Rewrite all of the material below, replacing every "Identify" with "Determine" and leaving everything else unchanged.

________________________

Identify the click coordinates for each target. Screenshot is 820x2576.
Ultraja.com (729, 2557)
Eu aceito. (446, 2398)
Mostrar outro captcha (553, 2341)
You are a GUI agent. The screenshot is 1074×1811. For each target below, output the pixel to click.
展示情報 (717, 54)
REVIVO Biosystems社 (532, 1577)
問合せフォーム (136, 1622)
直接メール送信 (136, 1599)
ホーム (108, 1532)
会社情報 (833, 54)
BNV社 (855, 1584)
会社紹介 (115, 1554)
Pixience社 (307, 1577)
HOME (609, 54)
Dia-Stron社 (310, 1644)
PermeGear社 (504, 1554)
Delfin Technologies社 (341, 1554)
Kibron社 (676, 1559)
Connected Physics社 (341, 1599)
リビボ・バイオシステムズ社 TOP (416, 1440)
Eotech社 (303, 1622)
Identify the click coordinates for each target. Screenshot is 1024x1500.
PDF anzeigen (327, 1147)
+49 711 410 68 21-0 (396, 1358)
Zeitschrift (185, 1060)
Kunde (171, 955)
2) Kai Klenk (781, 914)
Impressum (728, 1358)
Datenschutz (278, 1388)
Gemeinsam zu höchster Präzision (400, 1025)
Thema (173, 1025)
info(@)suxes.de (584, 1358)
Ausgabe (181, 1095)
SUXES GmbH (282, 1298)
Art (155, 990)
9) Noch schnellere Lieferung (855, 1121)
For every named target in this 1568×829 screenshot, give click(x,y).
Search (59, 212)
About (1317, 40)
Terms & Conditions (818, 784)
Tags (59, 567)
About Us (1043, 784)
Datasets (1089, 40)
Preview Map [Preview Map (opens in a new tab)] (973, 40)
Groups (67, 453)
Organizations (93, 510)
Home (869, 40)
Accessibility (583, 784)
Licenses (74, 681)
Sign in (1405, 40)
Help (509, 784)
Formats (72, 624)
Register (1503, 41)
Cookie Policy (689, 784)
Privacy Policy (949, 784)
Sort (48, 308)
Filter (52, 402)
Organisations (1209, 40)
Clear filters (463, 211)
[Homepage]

________________________

▶ **Answer to the problem**
Determine the click coordinates for each target. Screenshot is 820x2576.
Ultraja.com (729, 2557)
Eu aceito. (446, 2398)
Mostrar outro captcha (553, 2341)
You are a GUI agent. The screenshot is 1074×1811. For each target below, output the pixel to click.
展示情報 (717, 54)
REVIVO Biosystems社 (532, 1577)
問合せフォーム (136, 1622)
直接メール送信 (136, 1599)
ホーム (108, 1532)
会社情報 (833, 54)
BNV社 (855, 1584)
会社紹介 (115, 1554)
Pixience社 (307, 1577)
HOME (609, 54)
Dia-Stron社 (310, 1644)
PermeGear社 (504, 1554)
Delfin Technologies社 (341, 1554)
Kibron社 (676, 1559)
Connected Physics社 (341, 1599)
リビボ・バイオシステムズ社 TOP (416, 1440)
Eotech社 (303, 1622)
Determine the click coordinates for each target. Screenshot is 1024x1500.
PDF anzeigen (327, 1147)
+49 711 410 68 21-0 (396, 1358)
Zeitschrift (185, 1060)
Kunde (171, 955)
2) Kai Klenk (781, 914)
Impressum (728, 1358)
Datenschutz (278, 1388)
Gemeinsam zu höchster Präzision (400, 1025)
Thema (173, 1025)
info(@)suxes.de (584, 1358)
Ausgabe (181, 1095)
SUXES GmbH (282, 1298)
Art (155, 990)
9) Noch schnellere Lieferung (855, 1121)
For every named target in this 1568×829 screenshot, give click(x,y).
Search (59, 212)
About (1317, 40)
Terms & Conditions (818, 784)
Tags (59, 567)
About Us (1043, 784)
Datasets (1089, 40)
Preview Map [Preview Map (opens in a new tab)] (973, 40)
Groups (67, 453)
Organizations (93, 510)
Home (869, 40)
Accessibility (583, 784)
Licenses (74, 681)
Sign in (1405, 40)
Help (509, 784)
Formats (72, 624)
Register (1503, 41)
Cookie Policy (689, 784)
Privacy Policy (949, 784)
Sort (48, 308)
Filter (52, 402)
Organisations (1209, 40)
Clear filters (463, 211)
[Homepage]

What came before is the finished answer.